START Data for analysis

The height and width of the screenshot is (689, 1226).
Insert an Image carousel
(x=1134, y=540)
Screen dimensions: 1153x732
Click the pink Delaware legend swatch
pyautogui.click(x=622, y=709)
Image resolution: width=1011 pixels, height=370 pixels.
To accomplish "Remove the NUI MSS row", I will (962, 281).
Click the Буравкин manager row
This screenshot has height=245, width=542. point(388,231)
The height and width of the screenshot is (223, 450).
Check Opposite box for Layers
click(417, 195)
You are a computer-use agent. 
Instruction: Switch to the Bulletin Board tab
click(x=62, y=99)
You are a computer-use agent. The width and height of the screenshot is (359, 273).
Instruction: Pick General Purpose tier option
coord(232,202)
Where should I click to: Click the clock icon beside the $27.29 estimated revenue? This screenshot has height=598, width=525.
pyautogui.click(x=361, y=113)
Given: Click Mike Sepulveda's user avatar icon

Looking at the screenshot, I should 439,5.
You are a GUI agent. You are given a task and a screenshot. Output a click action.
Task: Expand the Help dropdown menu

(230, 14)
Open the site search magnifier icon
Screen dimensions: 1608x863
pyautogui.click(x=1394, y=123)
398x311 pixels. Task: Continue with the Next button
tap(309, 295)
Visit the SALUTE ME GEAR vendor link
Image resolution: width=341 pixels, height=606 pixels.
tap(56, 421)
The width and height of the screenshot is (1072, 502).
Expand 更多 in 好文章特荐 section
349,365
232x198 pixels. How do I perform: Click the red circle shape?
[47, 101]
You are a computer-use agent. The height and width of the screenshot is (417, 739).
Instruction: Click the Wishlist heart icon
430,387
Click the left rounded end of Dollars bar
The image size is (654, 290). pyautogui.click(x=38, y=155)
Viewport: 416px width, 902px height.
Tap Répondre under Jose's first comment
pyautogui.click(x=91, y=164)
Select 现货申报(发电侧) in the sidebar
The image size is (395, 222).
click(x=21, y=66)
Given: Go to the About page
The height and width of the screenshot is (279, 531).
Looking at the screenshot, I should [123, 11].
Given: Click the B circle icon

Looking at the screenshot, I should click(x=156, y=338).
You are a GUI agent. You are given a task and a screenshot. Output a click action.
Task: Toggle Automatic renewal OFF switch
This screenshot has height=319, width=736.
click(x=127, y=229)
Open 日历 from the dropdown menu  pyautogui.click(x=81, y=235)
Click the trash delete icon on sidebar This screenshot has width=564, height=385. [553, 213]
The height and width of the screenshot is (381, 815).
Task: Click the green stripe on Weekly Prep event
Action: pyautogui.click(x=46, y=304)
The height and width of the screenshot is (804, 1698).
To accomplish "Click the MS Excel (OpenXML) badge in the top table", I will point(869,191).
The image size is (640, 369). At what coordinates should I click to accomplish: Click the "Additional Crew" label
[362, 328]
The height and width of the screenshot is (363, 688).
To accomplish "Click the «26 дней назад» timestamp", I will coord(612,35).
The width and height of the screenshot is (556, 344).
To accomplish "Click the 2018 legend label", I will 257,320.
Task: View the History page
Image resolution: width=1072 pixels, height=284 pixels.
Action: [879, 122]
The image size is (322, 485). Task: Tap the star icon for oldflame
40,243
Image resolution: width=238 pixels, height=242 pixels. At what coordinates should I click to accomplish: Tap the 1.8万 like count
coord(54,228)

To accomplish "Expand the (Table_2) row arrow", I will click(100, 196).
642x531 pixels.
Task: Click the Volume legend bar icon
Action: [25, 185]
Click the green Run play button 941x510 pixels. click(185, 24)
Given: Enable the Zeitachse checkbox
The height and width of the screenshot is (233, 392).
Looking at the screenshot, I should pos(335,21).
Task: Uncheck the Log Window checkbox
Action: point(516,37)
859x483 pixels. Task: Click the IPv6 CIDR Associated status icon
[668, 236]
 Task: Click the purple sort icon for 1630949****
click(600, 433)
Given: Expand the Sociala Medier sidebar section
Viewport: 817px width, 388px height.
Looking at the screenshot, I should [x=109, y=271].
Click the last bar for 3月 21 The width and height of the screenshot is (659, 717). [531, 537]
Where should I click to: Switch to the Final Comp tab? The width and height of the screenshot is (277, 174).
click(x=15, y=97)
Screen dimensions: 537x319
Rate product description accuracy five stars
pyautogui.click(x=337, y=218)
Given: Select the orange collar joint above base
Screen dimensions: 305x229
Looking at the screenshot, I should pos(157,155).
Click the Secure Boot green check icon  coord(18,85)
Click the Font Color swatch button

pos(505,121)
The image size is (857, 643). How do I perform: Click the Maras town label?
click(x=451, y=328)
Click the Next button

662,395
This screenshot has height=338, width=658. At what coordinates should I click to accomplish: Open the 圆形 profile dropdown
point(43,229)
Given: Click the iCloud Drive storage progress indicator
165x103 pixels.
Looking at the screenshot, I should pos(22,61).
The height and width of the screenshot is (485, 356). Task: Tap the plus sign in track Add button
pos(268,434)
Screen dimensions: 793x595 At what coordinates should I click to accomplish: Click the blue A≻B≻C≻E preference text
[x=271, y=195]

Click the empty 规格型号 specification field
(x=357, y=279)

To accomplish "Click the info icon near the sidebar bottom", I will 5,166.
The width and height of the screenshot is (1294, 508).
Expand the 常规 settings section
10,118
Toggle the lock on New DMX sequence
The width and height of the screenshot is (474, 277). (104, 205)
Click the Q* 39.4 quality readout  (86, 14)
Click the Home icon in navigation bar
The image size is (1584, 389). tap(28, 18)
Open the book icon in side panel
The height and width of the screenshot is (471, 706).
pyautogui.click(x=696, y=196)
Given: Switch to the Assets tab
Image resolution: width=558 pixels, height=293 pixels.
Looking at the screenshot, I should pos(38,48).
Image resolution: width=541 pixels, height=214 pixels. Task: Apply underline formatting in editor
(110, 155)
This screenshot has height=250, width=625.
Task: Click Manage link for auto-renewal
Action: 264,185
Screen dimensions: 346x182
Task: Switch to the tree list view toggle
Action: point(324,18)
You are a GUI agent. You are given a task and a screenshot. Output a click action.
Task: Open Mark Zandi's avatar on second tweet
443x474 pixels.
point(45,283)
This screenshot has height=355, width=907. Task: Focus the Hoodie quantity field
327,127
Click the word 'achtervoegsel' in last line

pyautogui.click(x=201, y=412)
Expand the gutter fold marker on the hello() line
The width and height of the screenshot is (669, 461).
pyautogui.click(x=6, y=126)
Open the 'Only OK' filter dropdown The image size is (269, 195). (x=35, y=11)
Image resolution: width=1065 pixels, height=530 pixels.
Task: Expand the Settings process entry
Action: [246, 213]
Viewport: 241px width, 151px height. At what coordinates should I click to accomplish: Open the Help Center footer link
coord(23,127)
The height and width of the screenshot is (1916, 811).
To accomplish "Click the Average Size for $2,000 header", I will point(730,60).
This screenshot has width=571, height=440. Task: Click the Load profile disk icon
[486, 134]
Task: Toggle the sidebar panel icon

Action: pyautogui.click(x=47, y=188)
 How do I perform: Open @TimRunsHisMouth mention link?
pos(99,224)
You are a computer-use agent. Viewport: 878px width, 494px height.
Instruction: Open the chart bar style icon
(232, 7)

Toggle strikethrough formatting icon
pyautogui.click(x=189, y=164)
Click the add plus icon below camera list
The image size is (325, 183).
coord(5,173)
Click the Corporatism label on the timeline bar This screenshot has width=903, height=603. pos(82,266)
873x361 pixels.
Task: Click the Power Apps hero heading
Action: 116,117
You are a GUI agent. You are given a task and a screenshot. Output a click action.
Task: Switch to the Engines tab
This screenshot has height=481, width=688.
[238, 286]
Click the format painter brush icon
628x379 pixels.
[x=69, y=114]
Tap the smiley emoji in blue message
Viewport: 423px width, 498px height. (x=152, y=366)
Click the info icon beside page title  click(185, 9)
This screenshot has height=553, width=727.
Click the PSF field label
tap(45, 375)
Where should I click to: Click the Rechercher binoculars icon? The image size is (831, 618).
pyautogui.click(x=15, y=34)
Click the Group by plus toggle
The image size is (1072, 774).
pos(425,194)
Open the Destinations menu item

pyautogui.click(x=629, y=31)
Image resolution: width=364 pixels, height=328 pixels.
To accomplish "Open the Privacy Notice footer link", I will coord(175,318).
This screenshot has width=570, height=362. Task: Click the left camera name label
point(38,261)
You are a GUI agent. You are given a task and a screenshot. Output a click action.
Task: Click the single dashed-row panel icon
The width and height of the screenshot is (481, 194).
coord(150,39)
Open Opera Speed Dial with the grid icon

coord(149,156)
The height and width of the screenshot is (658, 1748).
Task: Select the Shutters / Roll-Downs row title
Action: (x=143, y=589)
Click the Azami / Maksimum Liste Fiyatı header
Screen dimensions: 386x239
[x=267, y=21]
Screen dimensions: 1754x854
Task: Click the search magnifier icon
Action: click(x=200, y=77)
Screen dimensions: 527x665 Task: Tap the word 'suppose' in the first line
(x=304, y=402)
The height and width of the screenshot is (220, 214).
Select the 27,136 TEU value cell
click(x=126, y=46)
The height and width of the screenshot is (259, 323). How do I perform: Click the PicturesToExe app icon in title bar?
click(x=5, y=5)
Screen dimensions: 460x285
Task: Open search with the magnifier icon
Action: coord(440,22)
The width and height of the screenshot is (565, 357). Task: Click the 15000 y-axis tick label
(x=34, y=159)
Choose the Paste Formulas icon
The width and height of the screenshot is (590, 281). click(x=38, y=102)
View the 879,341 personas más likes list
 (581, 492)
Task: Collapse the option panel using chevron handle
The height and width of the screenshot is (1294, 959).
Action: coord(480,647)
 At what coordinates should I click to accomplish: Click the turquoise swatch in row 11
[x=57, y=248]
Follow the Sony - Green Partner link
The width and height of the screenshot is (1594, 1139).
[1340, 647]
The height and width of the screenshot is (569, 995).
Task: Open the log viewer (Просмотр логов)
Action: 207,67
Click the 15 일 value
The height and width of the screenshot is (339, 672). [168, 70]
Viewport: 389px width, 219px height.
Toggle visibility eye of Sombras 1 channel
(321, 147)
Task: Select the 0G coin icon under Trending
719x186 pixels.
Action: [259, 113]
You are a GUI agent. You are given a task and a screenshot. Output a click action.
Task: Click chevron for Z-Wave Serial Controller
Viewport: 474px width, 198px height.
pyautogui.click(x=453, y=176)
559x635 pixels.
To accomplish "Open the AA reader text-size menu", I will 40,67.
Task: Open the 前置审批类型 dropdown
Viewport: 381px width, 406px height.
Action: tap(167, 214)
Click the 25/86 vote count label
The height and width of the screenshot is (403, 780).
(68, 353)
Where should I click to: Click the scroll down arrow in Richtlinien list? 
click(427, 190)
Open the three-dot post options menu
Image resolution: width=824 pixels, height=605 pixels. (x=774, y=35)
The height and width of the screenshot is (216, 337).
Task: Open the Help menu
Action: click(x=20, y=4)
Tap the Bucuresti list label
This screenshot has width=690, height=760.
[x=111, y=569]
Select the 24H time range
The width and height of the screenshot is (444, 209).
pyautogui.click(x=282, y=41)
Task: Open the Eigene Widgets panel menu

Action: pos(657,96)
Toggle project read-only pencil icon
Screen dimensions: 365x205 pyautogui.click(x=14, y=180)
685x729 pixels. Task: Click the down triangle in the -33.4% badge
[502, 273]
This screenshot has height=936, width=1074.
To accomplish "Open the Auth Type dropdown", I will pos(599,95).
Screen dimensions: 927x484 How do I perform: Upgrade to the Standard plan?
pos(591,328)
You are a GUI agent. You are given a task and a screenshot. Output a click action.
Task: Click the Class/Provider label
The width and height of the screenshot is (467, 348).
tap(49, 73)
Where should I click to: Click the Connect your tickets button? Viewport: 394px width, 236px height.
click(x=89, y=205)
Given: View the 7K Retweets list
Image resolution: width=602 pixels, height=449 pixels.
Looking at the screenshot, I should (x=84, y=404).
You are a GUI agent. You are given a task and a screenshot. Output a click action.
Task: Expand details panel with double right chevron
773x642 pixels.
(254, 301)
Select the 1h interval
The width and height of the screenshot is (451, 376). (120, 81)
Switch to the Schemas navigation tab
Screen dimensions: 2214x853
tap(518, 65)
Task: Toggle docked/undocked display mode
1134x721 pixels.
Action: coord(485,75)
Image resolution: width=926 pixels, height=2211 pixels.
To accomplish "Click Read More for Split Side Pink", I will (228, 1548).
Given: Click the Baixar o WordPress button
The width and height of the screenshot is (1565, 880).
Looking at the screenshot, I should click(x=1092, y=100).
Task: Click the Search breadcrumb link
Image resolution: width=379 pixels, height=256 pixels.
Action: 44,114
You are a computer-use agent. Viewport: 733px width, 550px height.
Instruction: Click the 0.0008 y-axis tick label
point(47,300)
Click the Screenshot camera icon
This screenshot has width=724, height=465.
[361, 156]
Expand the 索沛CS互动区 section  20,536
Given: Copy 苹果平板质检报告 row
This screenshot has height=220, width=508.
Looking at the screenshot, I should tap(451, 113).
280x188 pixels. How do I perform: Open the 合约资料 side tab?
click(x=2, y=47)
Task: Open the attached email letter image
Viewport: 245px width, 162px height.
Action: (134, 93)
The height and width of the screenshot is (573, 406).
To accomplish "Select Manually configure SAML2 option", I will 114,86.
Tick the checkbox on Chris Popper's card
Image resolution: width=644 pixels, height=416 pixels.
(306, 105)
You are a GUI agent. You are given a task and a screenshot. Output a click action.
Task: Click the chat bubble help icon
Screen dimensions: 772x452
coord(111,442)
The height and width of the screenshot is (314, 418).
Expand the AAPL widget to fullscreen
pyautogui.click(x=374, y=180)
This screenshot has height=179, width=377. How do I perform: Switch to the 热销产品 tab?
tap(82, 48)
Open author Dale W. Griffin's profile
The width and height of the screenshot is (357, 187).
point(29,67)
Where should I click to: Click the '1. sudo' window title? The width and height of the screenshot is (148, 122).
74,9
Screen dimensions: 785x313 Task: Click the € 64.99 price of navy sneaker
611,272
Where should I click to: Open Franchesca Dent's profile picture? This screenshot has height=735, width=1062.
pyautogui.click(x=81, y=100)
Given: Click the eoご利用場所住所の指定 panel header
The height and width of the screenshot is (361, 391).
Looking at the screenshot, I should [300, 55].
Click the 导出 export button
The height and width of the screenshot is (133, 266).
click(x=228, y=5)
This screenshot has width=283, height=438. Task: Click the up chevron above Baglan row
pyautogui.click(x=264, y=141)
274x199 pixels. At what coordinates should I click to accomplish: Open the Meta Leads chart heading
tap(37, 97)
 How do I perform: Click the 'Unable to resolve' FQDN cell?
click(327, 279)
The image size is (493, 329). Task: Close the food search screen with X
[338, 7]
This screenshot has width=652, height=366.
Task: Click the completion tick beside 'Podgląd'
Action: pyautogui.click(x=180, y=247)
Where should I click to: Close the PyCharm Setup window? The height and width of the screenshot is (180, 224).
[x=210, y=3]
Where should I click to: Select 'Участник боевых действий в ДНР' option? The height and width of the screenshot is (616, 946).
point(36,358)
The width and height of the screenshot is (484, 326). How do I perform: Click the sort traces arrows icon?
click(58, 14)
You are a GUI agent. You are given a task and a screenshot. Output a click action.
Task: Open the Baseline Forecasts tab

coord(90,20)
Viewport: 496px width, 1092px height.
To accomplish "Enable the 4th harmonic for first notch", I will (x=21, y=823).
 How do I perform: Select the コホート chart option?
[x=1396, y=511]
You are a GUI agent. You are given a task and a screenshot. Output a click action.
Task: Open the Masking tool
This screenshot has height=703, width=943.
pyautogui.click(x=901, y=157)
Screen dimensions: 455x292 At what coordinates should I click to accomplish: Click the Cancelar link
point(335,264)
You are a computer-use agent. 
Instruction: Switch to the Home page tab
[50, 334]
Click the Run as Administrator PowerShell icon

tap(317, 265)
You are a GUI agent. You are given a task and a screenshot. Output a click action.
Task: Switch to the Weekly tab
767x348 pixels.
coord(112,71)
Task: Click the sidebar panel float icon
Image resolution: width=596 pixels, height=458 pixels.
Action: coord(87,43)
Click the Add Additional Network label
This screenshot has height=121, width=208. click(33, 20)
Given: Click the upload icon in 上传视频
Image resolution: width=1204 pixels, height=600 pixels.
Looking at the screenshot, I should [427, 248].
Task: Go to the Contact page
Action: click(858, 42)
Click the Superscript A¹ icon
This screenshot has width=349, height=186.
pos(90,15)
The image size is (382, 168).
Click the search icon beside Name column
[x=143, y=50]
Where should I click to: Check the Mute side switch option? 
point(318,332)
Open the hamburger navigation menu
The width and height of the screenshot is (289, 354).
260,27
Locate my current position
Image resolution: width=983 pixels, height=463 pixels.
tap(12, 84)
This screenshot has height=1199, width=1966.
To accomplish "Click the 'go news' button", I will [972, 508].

END Data for analysis

Exercise goal =
Tally, across the records, each line that contains the word "header", and answer with nothing except the count.

Answer to the problem =
3